Bowers wasn't quite an original thinker in that area. Anti-Semitism is the constant companion of other forms of racism. If you posit that brown people are both lazy and stupid they seem less of a long-term threat. The "missing link" is to add a bunch of sneaky, conniving Jews importing all those lazy, stupid brown people to replace decent, hard-working white folks to your conspiracy theory. Which is why you get a bunch of tikkki-torch wielding neo-Nazis chanting "Jews will not replace us" through the streets of Charlottesville a year ago.
This isn't a new idea or some unique and idiosyncratic twist of previously unconnected ideas. This is something very old and a large, obnoxious, and deadly group was chanting it on American streets a year ago.
Yes, I was thinking that Hitler's stab in the back mythology, and the racist paranoia, worked on people, partly because the economy was a wreck.
No, the dangerous right wing idiots you will always have with you. (h/t)
On a more serious note, economic downturns tend to produce an uptick in right wing politics, particularly violent right wing politics, but there's usually a multi-year lag. We're currently about as far away in time from the start of the Great Recession as the rise of the Nazis was from the Great Depression.

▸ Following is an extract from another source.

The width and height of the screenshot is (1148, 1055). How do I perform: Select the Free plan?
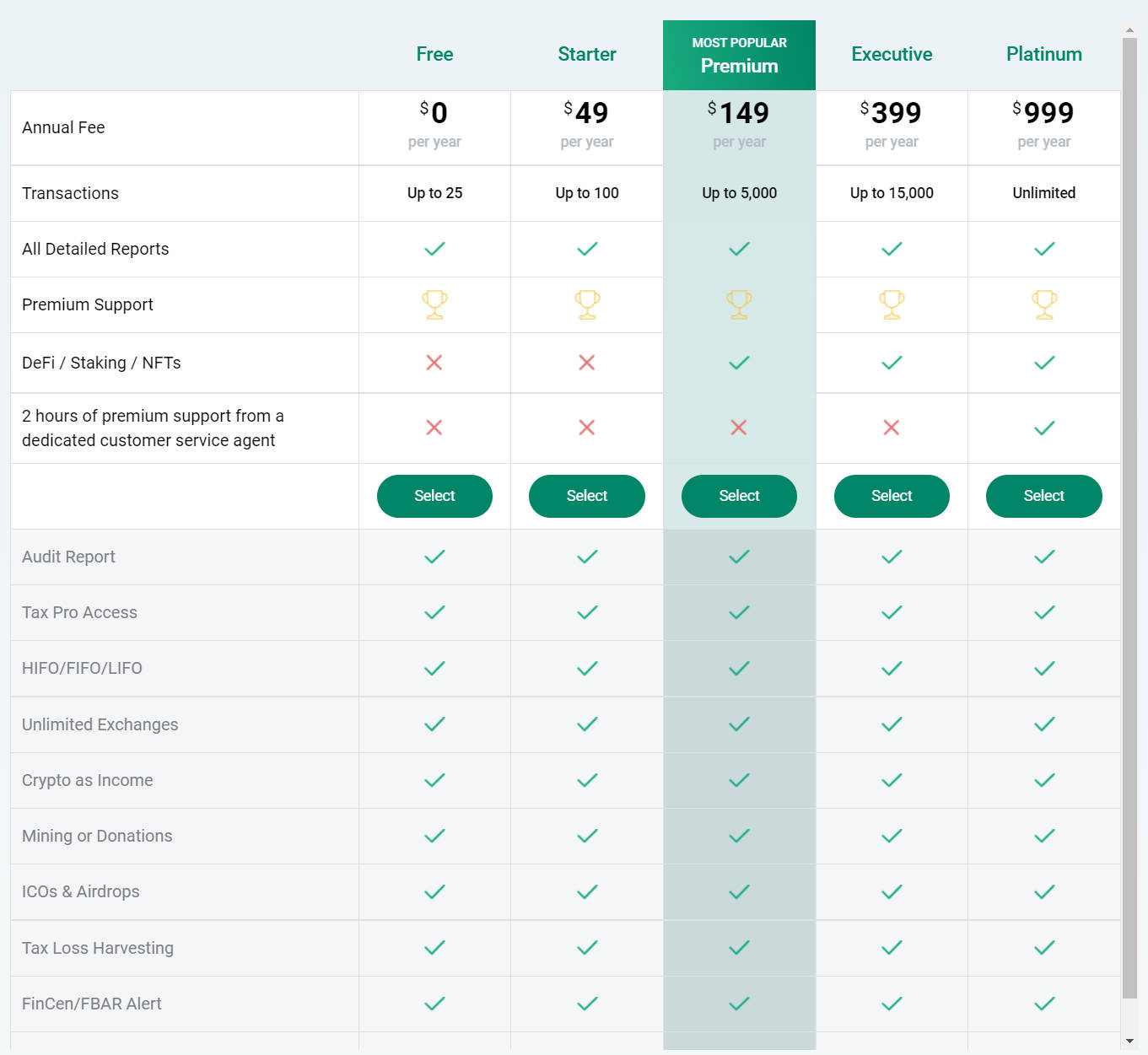coord(434,496)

And to back fill this analogy a little, starting in the 80s right wing politicians were able to harness the votes of a generation of people who had not lived through the depression or the war that followed and dismantle the various institutional arrangements (New Deal, restrictions on Banks, etc.) put in place following the Great Depression. Gradually the Centre-Left joined in.

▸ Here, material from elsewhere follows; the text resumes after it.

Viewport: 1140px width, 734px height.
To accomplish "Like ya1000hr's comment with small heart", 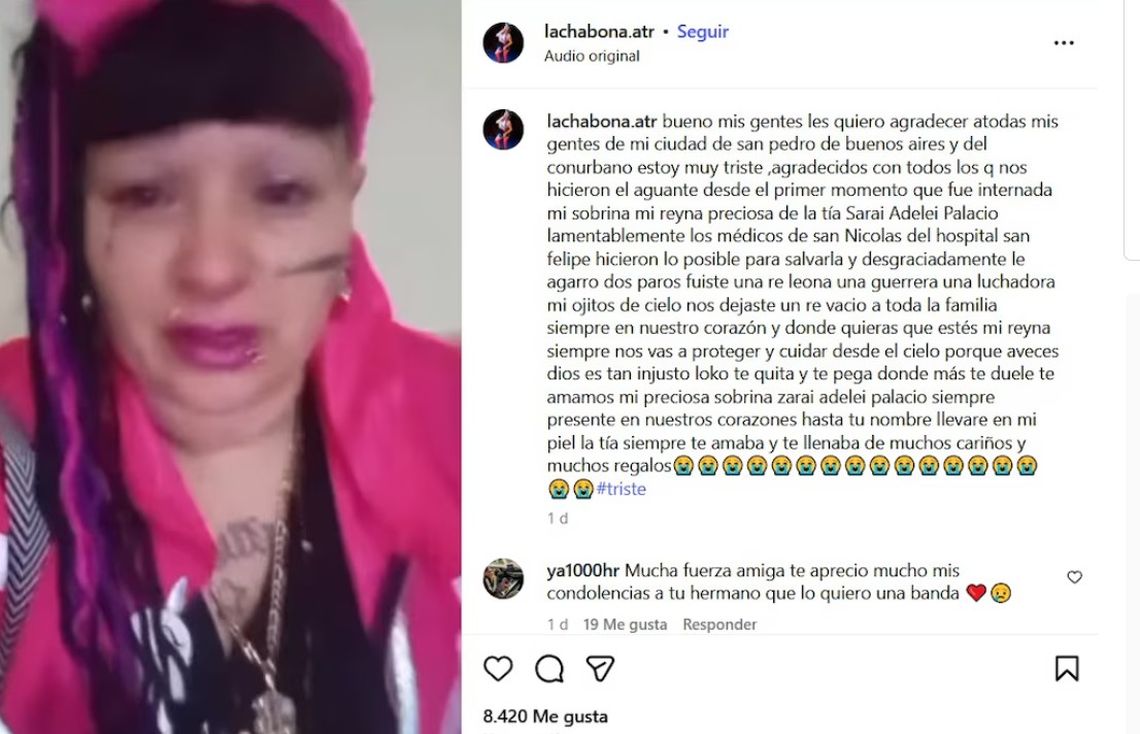I will click(x=1075, y=577).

This set the stage for a series of financial bubbles of increasing size which eventually caused the financial meltdown of 2008.
That happened in Australia too, almost at the same time. The only thing we really kept was strict regulatory control on the banks, medicare, and to some extent our wonderful system of industrial regulation. Mind you at the same time, OH&S regulation and enforcement ramped up, and compulsory insurance schemes for people injured at work and on the roads happened. That might be a function of the State paying for healthcare.
A sociologist I read said that 'welfare' in the USA was resented by the middle class because they perceived themselves as paying for it but being excluded from it. One of the benefits of medicare in Australia is that because everyone gets a clear benefit, they really really ark up if there is a sniff of the conservatives cutting it unduly. This is so, even though you pay a separate medicare levy and can see it in your tax each year. To cut medicare means death in Aussie politics, and so-called medi-scare campaigns will no doubt be a feature of the next Federal election. The ALP also likes using the American Right as a boogieman.